Für die Umsetzung rechnet der Verein mit Kosten von 500000 Franken. Obwohl sowohl Energie Wasser Bern, die Burgergemeinde Bern und der Kanton Bern Geld gesprochen oder finanzielle Unterstützung in Aussicht gestellt hätten, fehle diese Hilfe von der Stadt bisher, so der Verein.
«Stadt der Beteiligung» unter Druck
Der enttäuschte Quartierverein droht gar damit, seine Freiwilligenarbeit zu stoppen: Ohne ein klares Bekenntnis und ein finanzielles Engagement werde er sein «freiwilliges Engagement überdenken oder gar einstellen».
Für die Stadtregierung wiegen die Vorwürfe schwer: Schliesslich ist in den Legislaturzielen festgehalten, dass Bern eine «Stadt der Beteiligung» sei. Also dürfte es nicht in ihrem Sinn sein, wenn die Bevölkerung nicht mehr an der Gestaltung mitwirken will. Das Interesse der Stadt sei durchaus vorhanden, bestätigt Neuhaus. So waren bereits die Gemeinderäte Michael Aebersold (SP) und Franziska Teuscher (GB) bei verschiedenen Veranstaltungen der Quartieroase auf dem Viererfeld anwesend.
Stadt kommt entgegen
Die Direktion für Tiefbau, Verkehr und Stadtgrün von Ursula Wyss (SP) reagiert auf Anfrage überrascht auf die Vorwürfe. Unstimmigkeiten mit der finanziellen Unterstützung der Stadt «waren der Direktion bisher nicht bekannt», schreibt das TVS.

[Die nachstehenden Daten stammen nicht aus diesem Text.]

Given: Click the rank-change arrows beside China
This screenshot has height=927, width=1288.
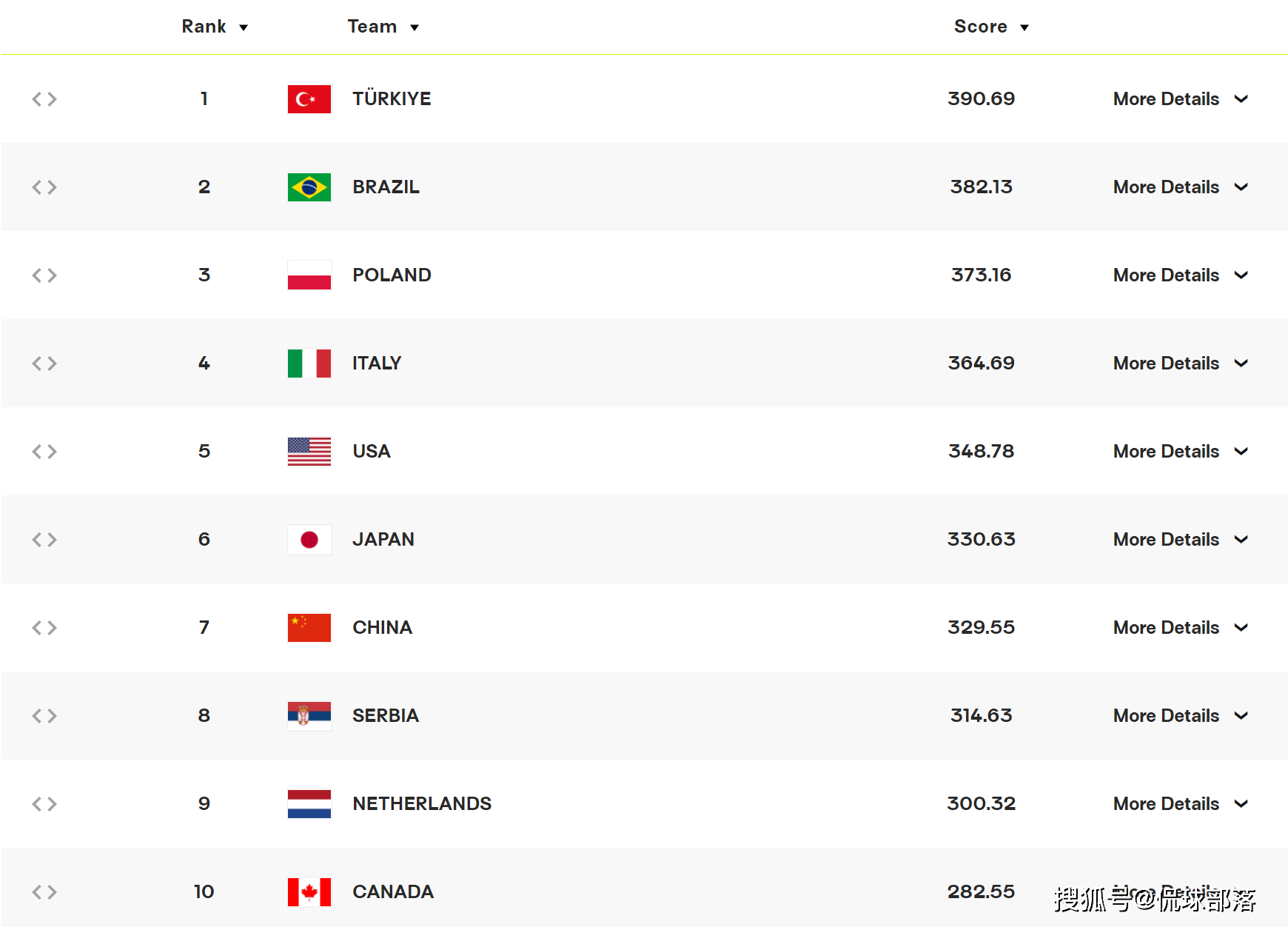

Die Mitteilung der Quartieroase scheint gewirkt zu haben: «Die Stadt sucht nun sofort mit dem Verein das Gespräch, um nach Lösungen zu suchen.» Die Direktion TVS weist jedoch den Vorwurf zurück, sie fördere den Versuch zu wenig. «Die Stadt unterstützt die Testnutzung auf dem Viererfeld, indem sie für die nötige Infrastruktur sorgt.» Offenbar kann der Verein zuversichtlich sein, dass er die geforderte finanzielle Unterstützung noch erhält. So spricht die Direktion davon, dass eine solche «angedacht» sei. Die Möglichkeiten dafür würden nun mit dem Verein Quartieroase «konkretisiert».
Derzeit ist zumindest das TVS überzeugt, dass für alle Interessen eine «zufriedenstellende Lösung für die Testnutzung gefunden werden kann». Der Verein fordert derweil Taten. «Warme Worte vom Gemeinderat reichen nicht», sagt Neuhaus.
Wenn diesen Frühling der rote Wagen der Quartieroase wieder aufgebaut wird, sieht es aus, als gehöre er zur Besetzung. Niemand merkt ihm an, dass er im Gegensatz zu den anderen Wagen im Vorfeld bewilligt wurde. Der Nachbarschaftsstreit auf dem Viererfeld beginnt also, bevor das erste Haus überhaupt gebaut ist.